Attending an HBCU tends to unlock one’s awareness about the other hundred or so HBCUs that you’re not attending. Some of us get to school and know the big name ones, but our football and basketball schedules put schools like Benedict College, Paine College, Lane College and Lemoyne-Owen College (to name a few) on the map. Such was the case for me after becoming a student at Morehouse College and learning that our sister school was not Spelman College but a school I’d never even heard of up I-85 North in Greensboro, N.C.—the other all-women’s HBCU, Bennett College.
While Spelman will always have my heart because of how vital it was to my college experience and because of the many Spelman women I call friends, I’ve long maintained love and admiration for Bennett, even if I only know a handful of women who graduated from there. And for that reason, I’ve been paying special attention to the recent news that Bennett College is facing financial and accreditation issues. According to Insider Higher Ed:
One of only two historically black colleges for women in the country approached the brink Tuesday when the Southern Association of Colleges and Schools Commission on Colleges announced it intends to revoke Bennett College’s accreditation.
Bennett, a private institution in Greensboro, N.C., related to the United Methodist Church, had been on probation for two years. The college was out of compliance with its accreditor’s rules on financial resources, and its probation cannot be extended for a third year.
The college, which has undertaken significant cost-cutting and fund-raising efforts in an attempt to shore up its financial position, is appealing the decision. Its president, Phyllis Worthy Dawkins, told the News & Recordshe plans to make the college’s case at a Feb. 18 hearing.
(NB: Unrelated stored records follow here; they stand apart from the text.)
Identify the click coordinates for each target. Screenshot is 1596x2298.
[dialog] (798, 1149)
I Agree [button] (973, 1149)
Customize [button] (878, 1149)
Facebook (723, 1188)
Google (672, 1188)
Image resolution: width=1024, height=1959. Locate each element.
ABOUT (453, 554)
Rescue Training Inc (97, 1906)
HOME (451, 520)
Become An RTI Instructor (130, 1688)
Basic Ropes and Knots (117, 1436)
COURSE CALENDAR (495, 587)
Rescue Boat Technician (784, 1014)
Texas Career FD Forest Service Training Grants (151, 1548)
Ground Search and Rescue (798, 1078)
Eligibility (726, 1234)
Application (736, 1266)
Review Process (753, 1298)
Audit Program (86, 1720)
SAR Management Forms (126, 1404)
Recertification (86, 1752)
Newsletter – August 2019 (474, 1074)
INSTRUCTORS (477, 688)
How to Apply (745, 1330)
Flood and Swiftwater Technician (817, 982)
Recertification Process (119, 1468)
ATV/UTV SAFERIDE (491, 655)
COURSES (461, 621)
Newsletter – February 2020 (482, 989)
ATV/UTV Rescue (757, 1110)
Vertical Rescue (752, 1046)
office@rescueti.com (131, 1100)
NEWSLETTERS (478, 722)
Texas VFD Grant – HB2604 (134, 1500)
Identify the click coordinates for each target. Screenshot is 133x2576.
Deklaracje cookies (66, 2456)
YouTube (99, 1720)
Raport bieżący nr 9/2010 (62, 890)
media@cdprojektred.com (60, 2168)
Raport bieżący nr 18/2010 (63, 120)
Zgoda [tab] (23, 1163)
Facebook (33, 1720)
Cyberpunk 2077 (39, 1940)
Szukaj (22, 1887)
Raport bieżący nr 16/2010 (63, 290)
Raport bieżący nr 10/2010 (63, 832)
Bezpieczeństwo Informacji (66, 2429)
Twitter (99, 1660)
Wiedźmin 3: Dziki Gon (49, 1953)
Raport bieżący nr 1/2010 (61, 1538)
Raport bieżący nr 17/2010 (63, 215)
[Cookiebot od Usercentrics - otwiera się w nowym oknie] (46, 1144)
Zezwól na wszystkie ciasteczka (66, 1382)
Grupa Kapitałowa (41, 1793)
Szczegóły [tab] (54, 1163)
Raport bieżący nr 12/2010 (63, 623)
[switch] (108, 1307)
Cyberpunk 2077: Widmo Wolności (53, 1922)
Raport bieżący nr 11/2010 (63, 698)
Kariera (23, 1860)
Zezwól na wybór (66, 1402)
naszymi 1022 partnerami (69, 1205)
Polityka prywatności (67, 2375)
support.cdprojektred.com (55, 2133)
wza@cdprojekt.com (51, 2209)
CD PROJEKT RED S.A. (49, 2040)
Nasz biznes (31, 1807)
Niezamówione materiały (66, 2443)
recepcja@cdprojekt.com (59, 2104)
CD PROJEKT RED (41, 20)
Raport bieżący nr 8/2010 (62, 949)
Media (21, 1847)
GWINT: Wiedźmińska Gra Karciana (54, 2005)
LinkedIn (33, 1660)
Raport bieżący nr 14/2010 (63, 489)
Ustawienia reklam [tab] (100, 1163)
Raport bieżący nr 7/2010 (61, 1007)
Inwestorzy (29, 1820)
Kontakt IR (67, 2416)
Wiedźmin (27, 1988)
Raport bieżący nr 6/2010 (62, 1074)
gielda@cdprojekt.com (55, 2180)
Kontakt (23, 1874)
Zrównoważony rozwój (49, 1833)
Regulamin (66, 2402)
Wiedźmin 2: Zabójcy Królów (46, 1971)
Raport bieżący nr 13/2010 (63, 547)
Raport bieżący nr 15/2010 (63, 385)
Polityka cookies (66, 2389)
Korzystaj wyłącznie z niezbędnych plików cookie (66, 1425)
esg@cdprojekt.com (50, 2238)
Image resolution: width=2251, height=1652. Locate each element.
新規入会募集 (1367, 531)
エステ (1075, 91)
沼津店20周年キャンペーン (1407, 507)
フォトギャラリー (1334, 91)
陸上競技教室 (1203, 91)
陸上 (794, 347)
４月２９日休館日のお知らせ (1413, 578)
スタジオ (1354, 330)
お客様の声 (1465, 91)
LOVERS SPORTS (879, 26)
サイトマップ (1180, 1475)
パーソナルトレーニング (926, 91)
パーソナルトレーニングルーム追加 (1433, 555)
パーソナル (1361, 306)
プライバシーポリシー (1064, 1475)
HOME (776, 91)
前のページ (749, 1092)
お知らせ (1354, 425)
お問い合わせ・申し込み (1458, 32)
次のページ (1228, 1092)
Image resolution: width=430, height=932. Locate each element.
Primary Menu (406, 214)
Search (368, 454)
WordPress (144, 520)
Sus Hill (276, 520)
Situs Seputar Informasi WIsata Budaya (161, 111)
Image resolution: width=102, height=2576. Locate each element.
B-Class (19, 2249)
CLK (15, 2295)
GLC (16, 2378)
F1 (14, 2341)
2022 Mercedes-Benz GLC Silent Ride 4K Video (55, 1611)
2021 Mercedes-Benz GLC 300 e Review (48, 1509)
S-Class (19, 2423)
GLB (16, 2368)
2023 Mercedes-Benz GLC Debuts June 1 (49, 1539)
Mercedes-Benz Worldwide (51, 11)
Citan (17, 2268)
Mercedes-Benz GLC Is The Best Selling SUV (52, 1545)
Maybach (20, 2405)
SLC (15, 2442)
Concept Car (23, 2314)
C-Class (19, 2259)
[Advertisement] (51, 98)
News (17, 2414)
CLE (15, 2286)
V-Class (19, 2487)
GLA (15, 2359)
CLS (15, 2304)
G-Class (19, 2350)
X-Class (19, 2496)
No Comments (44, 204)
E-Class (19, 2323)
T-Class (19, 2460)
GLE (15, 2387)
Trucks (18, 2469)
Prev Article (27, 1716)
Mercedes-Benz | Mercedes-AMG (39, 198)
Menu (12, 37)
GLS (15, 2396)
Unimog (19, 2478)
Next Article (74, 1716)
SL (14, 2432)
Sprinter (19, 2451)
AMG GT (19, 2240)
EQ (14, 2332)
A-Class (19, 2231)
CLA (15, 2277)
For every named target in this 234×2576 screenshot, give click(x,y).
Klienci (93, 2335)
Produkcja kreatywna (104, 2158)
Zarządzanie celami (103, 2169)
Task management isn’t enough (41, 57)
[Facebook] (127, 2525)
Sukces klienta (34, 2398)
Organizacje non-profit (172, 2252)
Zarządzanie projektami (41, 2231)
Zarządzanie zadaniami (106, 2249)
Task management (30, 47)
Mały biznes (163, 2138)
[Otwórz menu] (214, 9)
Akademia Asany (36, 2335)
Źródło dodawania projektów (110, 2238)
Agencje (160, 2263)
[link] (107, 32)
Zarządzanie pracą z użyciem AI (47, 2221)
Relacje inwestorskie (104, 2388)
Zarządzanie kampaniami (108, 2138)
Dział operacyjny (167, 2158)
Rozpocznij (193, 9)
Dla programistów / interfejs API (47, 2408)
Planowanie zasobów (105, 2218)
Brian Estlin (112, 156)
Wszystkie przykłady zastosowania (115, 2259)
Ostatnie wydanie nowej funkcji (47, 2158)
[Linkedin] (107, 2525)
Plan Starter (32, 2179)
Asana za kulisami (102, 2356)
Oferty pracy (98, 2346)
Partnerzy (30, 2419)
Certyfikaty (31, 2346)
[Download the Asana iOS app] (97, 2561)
The school is trying to raise $5 million by Feb. 1, 2019, and according to the school’s president, Dr. Phyllis Worthy Dawkins, the school has received an outpouring of support from other institutions such as Morehouse and Spelman. Even celebrities like Jussie Smollett have joined in to offer their support through awareness and visibility. To date (and according to the school’s donation graphic), it looks like the school has raised just under $1.5 million towards its cause.
Now this entire conversation and cause brings up a few issues we need to address in the HBCU community, but chief among them: Should we save every HBCU that is struggling enough to be on the brink of closure? I’m not so sure that answer is a straightforward yes.
Back in 2002, Morris Brown College, then one-fifth of the Atlanta University Center, and the one HBCU in the AUC that was actually founded by black people, lost its accreditation (and federal funding) after years of financial mismanagement. I remember at one point the school needed something like $23-plus million to right the ship. It never happened. I always found that perplexing, too. While Morris Brown didn’t necessarily carry the same name recognition as Morehouse, Spelman or Howard University, it was still an HBCU of some renown, and much like Bennett College, its role in history was often cited as a reason to save the school.
Despite national attention, I don’t remember any large-scale financial support from anybody. To be fair, $23 million is a lot to overcome, but I also wondered if the lack of financial support was because keeping a school open and preventing it from closing are two entirely different problems. And any struggling school would have to deal with that conundrum. Maybe those who could help figured that the money needed to keep the doors open wasn’t going to be enough to do so permanently. You can rearrange the deck chairs on the Titanic, but it’s still the Titanic. Morris Brown College is still unaccredited and has about 40 students in attendance.
While the de facto loss of Morris Brown was a tremendous blow to the HBCU landscape, I do wonder if it prevented a population of students from attending school, a narrative we tend to sell when our schools are struggling. More likely those students went to other HBCUs. And really, with the issues they were having, those students’ degrees would have been in jeopardy the entire time they were there. I can’t imagine hoping that my degree means something when I graduate.
As a matter of principle, I want Bennett College to be saved because all HBCUs are important. The education we get there is unparalleled, especially in today’s climate. Being in an environment that allows us to live unapologetically and proudly in our blackness while being educated is empowering. Does that mean that all the HBCUs must be saved for that goal to be achieved? No. And I hope Bennett isn’t hoping to kick the can down the road should it reach its fundraising goal.
While I hate the idea of any HBCU having to close its doors for financial reasons, or any other reason, really, my biggest concern, and one that I think all HBCUs need to grapple with, is their vitality for the long haul. I hope that the $5 million Bennett needs, should it raise the money, puts it into position to remain fully accredited and continue to educate the women who will become Bennett Belles. As a matter of course though, Bennett, just like most HBCUs, has to wrestle with whether or not it has the ability or the cache to continue to perform a mission it has done so well since 1926 as a women’s college. I hope so. I really do.
I #StandWithBennett, and I’ll even support it financially. And I hope that Bennett is able to stand on its own in the aftermath.